=== Section Start ===

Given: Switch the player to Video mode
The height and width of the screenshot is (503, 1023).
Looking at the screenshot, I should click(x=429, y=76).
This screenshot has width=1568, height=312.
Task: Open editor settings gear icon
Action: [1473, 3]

=== Section End ===

→ **AIM OF THE EXERCISE**:
A verbatim copy of the listing above, starting from the line with "The height and" and running to its last line, is the only output needed.

→ **TASK OUTPUT**:
The height and width of the screenshot is (503, 1023).
Looking at the screenshot, I should click(x=429, y=76).
This screenshot has width=1568, height=312.
Task: Open editor settings gear icon
Action: [1473, 3]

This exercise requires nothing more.